◆ WORK REQUIRED ◆
Rewrite the lines below with "timestamp" replaced by "time label" and everything else unchanged, omitting the pictures.

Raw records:

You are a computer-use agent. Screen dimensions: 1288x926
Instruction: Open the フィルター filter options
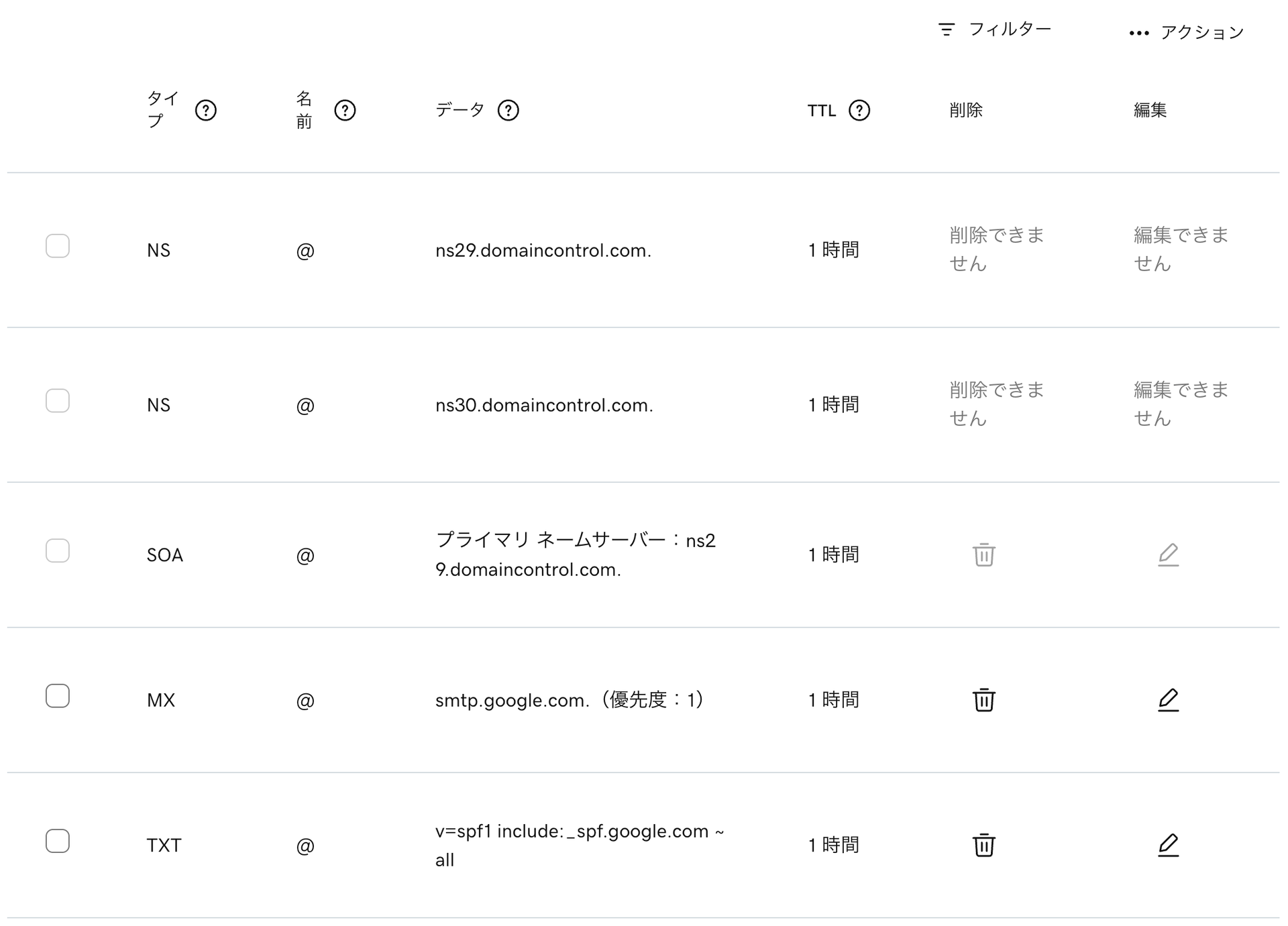[995, 30]
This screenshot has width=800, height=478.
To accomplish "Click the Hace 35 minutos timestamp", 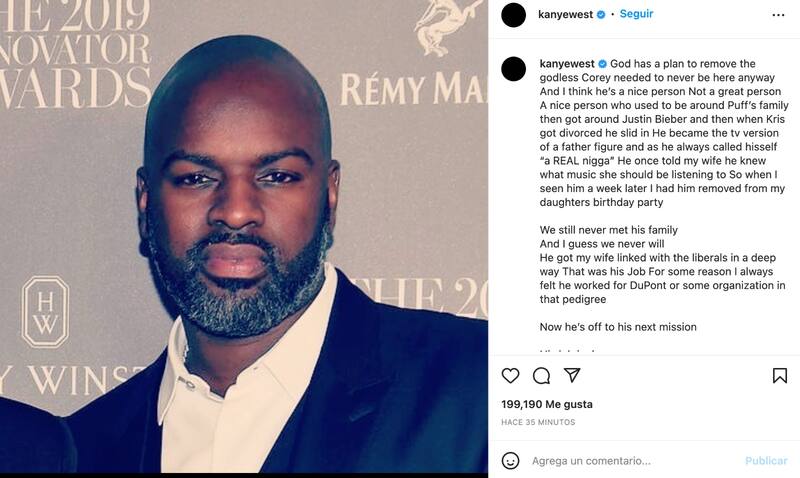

◆ RESPONSE TO THE EXERCISE ◆
You are a computer-use agent. Screen dimensions: 1288x926
Instruction: Open the フィルター filter options
[995, 30]
This screenshot has width=800, height=478.
To accomplish "Click the Hace 35 minutos time label", 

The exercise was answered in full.